## Document excerpt:
------------------------

The Revolutionary Socialist Workers' Party (, POSR) was a French socialist political party founded by Jean Allemane in 1890 and dissolved in 1901. It is indirectly one of the founding factions of the French Section of the Workers' International (SFIO), which was founded in 1905.

The POSR was founded by a dissidence from the Federation of the Socialist Workers of France (FTSF) led by Jean Allemane. The party, which along with Allemane was a strong believer of the primacy of syndicalism in politics, became a base of future revolutionary syndicalism and parties of a similar ideology would occasionally be described as Allemaniste.

However, next to the working-class socialism of Allemane, an intellectual socialist movement developed within the POSR, led by Lucien Herr, a librarian. This movement's priority was the education of the people. Overall, the POSR was a moderate reformist party, influenced by possibilism which believed that socialism could be achieved through democratic action, such as decentralization and legislative participation.

------------------------

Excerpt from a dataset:
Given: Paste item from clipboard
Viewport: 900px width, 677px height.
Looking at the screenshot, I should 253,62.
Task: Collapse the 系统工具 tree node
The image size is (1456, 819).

------------------------

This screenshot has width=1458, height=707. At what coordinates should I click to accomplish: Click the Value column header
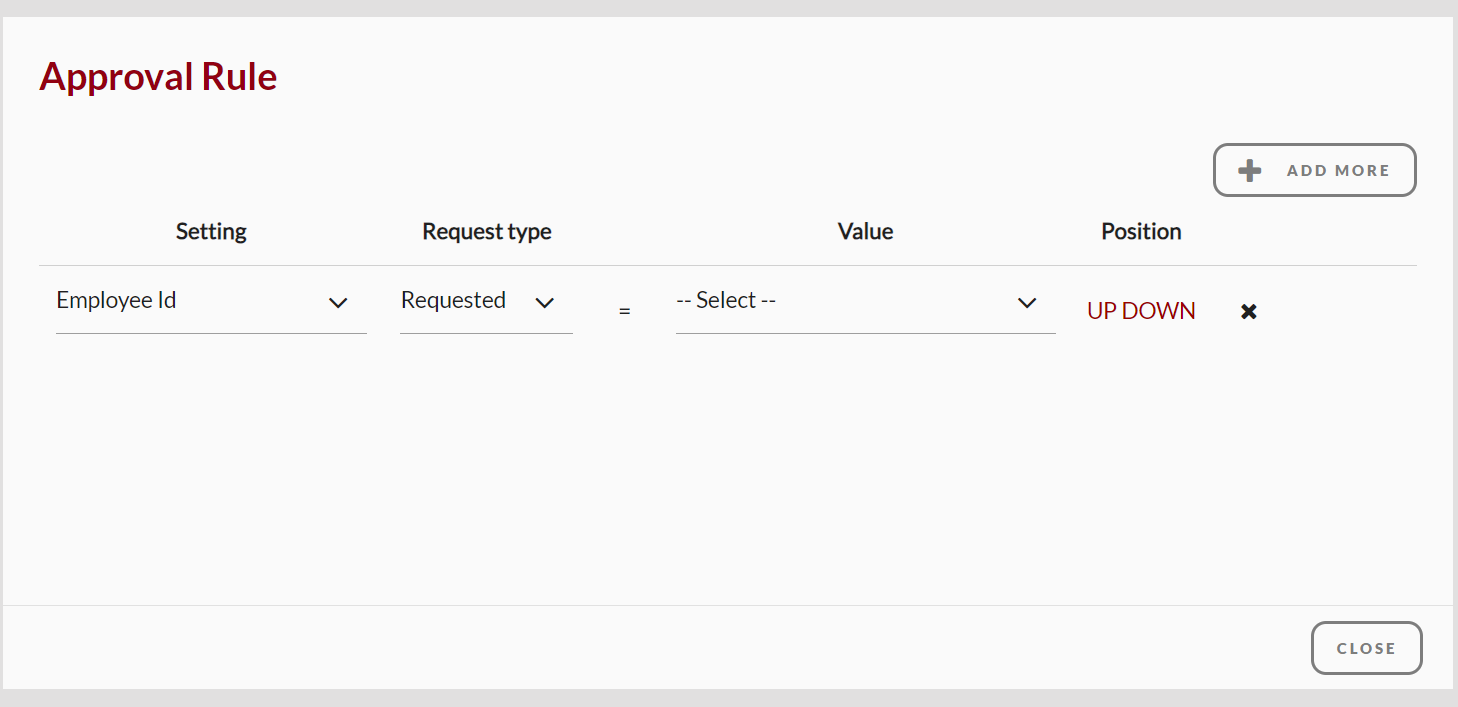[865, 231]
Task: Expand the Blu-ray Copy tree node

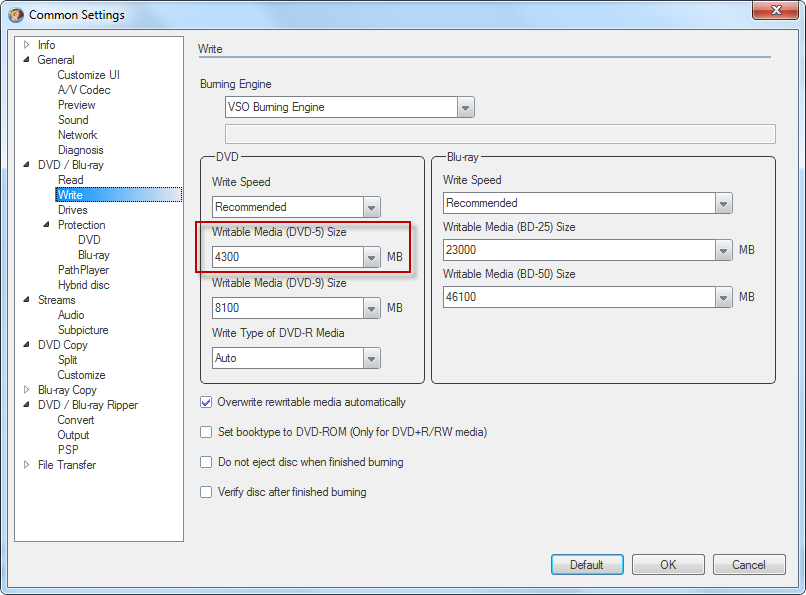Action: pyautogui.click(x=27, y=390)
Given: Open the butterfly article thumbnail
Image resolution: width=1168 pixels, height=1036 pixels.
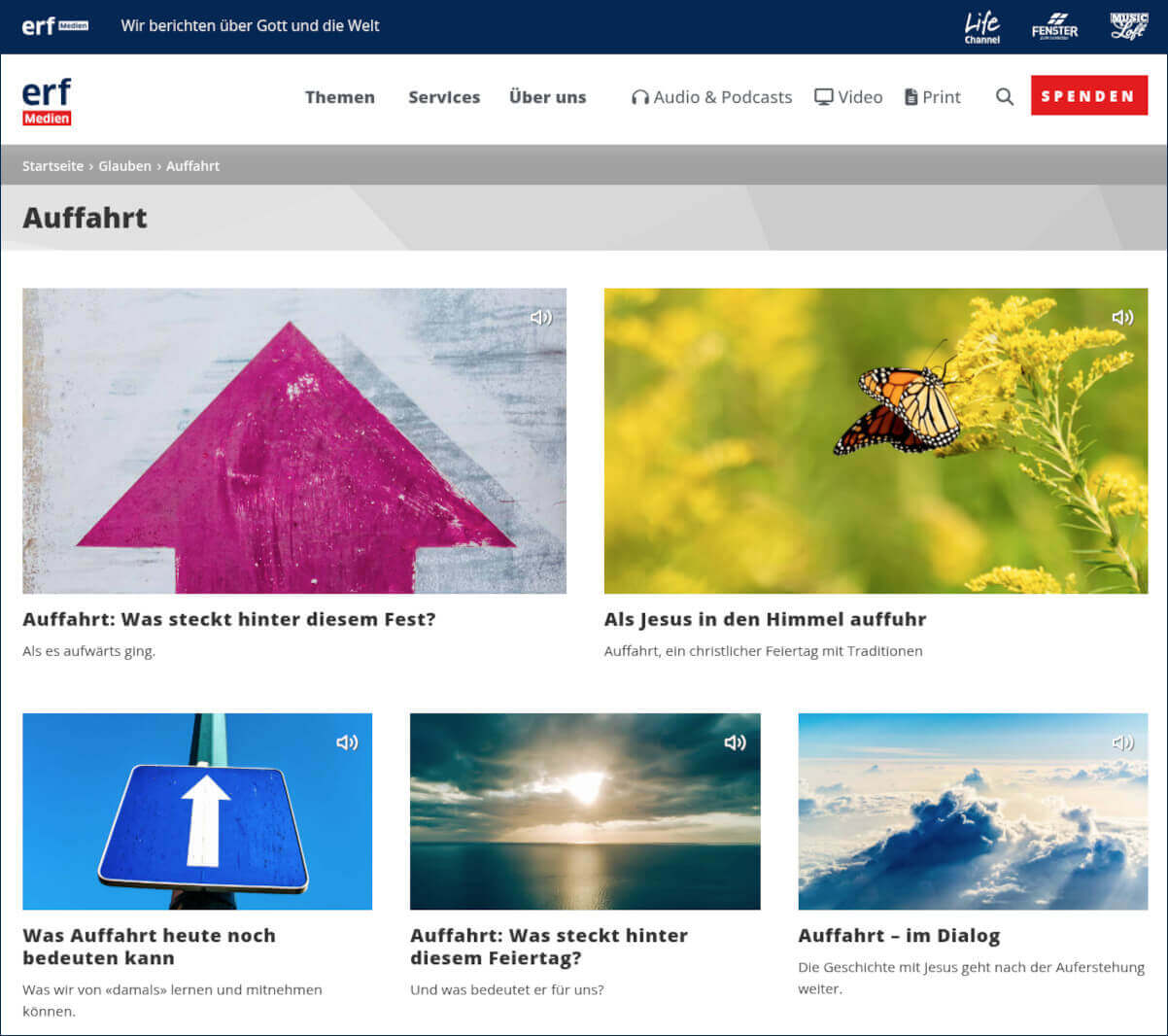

------------------------

## Exercise set:
a) Answer these questions using the passage on the Revolutionary Socialist Workers' Party.
(i) In what year was the party dissolved?
(ii) From which organization did the group that founded the party break away?
(iii) What was Lucien Herr's occupation?
b) Using the passage on the Revolutionary Socialist Workers' Party, decide whether each statement agrees with it. Answer yes or no, and quote the words that decide it.
(i) The SFIO was founded in 1905.
(ii) The intellectual movement inside the party put legislative participation first.
(iii) Overall, the party was a radical revolutionary party.
c) Duplicate the part of the passage on the Revolutionary Socialist Workers' Party from "The POSR was founded" up to and including "described as Allemaniste.", word for word.

## Solutions to the problems:
a)
(i) 1901
(ii) The Federation of the Socialist Workers of France (FTSF)
(iii) He was a librarian.

b)
(i) Yes: "which was founded in 1905"
(ii) No: "This movement's priority was the education of the people."
(iii) No: "Overall, the POSR was a moderate reformist party"

c)
The POSR was founded by a dissidence from the Federation of the Socialist Workers of France (FTSF) led by Jean Allemane. The party, which along with Allemane was a strong believer of the primacy of syndicalism in politics, became a base of future revolutionary syndicalism and parties of a similar ideology would occasionally be described as Allemaniste.